A) Automatic caching is faster; explicit caching is more cost-effective B) Automatic caching requires no code changes; explicit caching requires the developer to flag static breakpoints in the prompt C) Automatic caching works only for system prompts; explicit caching works for all prompt components D) Automatic caching stores tokens permanently; explicit caching stores them ephemerally
Answer: B
- A) — Incorrect. Speed and cost depend on implementation details, not the automatic vs. explicit distinction. Both approaches achieve similar latency and cost benefits on cache hits.
- B) — Correct. With automatic caching, the provider silently applies caching when a prompt exceeds a token threshold and matches a recent prefix — no code changes needed. With explicit caching, the developer must manually flag breakpoints using attributes like
cache_controlto tell the model where static content ends. - C) — Incorrect. Neither approach is limited to system prompts. Both can cache any prefix content — system prompts, documents, conversation history, etc.
- D) — Incorrect. Both approaches use temporary caching. The permanence of cache storage is an implementation detail, not the defining distinction between automatic and explicit modes.
Q17. (MCQ) Which statement correctly captures the relationship between prompt tuning performance and model scale?
A) Prompt tuning consistently outperforms full fine-tuning regardless of model size B) Prompt tuning only works on models smaller than 1 billion parameters C) As the base model exceeds roughly 10 billion parameters, prompt tuning matches full fine-tuning performance D) Prompt tuning performance degrades as model size increases due to the frozen parameter constraint
Answer: C
- A) — Incorrect. Prompt tuning does not outperform full fine-tuning — at large scale, it matches it. On smaller models, full fine-tuning typically still has the edge.
- B) — Incorrect. This is the opposite of reality. Prompt tuning becomes more effective as models get larger, not less.
- C) — Correct. Research demonstrates that as the underlying model surpasses approximately 10+ billion parameters, prompt tuning performs comparably to traditional full fine-tuning.
- D) — Incorrect. The frozen parameter constraint does not cause degradation. Larger models have richer internal representations, which means the soft prompt vectors have more expressive power to steer — performance improves with scale, not the reverse.
Q18. (MCQ) A role prompt instructs a model to act as a "hardboiled 1940s detective." The model then produces overly dramatic, cliché-ridden prose that undermines the task's usefulness. What is the recommended mitigation?
A) Remove the role entirely and use a generic prompt B) Switch from role prompting to prompt tuning C) Combine the role prompt with strict formatting constraints or negative constraints D) Move the role definition from the user prompt into the system prompt
Answer: C
- A) — Incorrect. Removing the role discards the benefits of persona-driven output. The goal is to temper the style, not abandon the technique.
- B) — Incorrect. Prompt tuning is a completely different paradigm requiring ML infrastructure.
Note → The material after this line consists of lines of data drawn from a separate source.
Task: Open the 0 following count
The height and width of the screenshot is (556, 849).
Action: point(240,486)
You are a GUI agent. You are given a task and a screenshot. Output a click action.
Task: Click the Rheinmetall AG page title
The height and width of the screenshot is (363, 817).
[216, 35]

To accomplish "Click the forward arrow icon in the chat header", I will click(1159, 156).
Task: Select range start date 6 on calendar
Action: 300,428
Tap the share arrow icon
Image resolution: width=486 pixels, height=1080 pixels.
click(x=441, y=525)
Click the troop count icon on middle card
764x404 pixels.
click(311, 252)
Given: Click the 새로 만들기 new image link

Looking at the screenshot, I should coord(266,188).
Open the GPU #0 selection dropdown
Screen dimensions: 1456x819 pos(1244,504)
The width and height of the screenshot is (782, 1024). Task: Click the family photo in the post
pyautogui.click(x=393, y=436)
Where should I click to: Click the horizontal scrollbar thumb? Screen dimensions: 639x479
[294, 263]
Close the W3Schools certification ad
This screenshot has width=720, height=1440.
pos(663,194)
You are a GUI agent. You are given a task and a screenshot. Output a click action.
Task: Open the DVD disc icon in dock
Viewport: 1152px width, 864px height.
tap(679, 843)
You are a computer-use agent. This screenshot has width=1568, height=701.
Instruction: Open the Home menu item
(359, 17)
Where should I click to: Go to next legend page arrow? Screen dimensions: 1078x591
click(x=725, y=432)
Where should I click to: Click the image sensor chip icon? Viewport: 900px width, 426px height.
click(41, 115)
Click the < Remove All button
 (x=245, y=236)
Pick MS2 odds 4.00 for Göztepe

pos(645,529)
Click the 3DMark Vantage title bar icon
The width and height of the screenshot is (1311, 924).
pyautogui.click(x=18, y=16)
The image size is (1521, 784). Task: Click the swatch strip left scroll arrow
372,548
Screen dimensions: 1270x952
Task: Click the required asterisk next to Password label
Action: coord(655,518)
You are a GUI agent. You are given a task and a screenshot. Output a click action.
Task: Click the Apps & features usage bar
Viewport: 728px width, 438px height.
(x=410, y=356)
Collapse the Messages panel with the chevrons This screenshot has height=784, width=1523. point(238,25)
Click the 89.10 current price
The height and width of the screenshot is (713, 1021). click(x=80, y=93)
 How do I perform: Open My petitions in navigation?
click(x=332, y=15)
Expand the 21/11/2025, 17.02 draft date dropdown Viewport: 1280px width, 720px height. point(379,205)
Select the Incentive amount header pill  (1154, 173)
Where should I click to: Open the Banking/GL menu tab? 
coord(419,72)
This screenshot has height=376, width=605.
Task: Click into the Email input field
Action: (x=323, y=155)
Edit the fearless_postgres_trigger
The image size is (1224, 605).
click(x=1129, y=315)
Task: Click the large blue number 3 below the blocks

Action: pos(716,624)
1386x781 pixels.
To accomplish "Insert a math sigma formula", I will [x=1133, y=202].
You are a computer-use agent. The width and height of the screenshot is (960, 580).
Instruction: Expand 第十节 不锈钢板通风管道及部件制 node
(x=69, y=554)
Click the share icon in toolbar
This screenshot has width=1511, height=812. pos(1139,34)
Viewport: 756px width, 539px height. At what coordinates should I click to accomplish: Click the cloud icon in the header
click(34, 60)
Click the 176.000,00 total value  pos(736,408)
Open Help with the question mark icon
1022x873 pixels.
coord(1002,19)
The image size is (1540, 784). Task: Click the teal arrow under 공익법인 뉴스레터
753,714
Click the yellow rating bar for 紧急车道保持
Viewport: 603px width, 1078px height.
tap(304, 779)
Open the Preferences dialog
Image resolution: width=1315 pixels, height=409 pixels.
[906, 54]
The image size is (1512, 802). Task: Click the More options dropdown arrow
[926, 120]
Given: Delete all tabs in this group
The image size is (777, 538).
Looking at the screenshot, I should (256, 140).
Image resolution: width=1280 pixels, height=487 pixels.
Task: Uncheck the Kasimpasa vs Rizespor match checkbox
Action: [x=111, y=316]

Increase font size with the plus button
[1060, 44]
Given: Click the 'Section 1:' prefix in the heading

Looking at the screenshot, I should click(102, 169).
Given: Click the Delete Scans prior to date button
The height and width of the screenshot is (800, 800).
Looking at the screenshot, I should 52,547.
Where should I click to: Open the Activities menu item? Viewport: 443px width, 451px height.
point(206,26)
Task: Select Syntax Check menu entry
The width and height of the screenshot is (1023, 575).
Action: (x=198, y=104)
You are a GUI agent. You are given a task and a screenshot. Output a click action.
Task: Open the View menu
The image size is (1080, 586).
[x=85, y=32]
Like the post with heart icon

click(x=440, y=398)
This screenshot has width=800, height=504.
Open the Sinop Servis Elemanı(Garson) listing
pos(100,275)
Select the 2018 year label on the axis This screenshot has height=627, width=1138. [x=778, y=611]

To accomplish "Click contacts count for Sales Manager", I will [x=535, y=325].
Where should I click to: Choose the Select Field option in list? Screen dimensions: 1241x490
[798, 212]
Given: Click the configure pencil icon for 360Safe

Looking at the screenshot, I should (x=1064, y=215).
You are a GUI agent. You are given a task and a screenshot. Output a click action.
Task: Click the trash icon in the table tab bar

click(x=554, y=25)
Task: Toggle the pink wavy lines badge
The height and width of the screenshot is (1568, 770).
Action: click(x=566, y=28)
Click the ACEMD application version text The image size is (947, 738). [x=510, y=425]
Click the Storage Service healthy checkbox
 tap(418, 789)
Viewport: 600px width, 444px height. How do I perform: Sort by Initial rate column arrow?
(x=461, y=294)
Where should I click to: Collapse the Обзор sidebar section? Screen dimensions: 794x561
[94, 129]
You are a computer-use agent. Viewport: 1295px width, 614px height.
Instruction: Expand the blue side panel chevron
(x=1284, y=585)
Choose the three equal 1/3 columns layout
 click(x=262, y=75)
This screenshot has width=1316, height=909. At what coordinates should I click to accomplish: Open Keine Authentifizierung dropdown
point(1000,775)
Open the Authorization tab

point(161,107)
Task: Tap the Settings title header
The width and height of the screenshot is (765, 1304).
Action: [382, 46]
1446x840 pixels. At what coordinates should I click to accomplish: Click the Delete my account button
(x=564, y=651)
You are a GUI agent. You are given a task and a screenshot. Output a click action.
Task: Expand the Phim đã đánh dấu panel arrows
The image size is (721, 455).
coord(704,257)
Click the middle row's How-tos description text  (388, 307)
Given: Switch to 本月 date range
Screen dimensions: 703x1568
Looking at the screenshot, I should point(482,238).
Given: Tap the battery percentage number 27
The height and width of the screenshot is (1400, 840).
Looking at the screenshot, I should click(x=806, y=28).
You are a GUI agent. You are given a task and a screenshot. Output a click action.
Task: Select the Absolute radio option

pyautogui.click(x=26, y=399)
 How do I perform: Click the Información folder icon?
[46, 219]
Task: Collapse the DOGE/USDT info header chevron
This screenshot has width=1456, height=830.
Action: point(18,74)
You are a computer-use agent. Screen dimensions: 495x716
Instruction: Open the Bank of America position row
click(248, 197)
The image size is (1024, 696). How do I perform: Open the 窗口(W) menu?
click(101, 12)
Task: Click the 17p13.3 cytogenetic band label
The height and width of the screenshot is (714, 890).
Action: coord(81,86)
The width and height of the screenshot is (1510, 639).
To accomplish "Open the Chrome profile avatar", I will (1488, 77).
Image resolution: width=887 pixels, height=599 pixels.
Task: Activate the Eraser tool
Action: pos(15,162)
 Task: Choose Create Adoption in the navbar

It's not a practical mitigation for a stylistic issue in a text prompt.
- C) — Correct. The material explicitly recommends combining role prompts with strict formatting constraints or negative constraints (e.g., "Do not use melodramatic language") to keep output grounded while preserving the role's domain benefits.
- D) — Incorrect. Moving the role to the system prompt improves persistence and authority, but it doesn't inherently solve the stylistic excess problem. The detective persona will still produce dramatic prose from either location without additional constraints.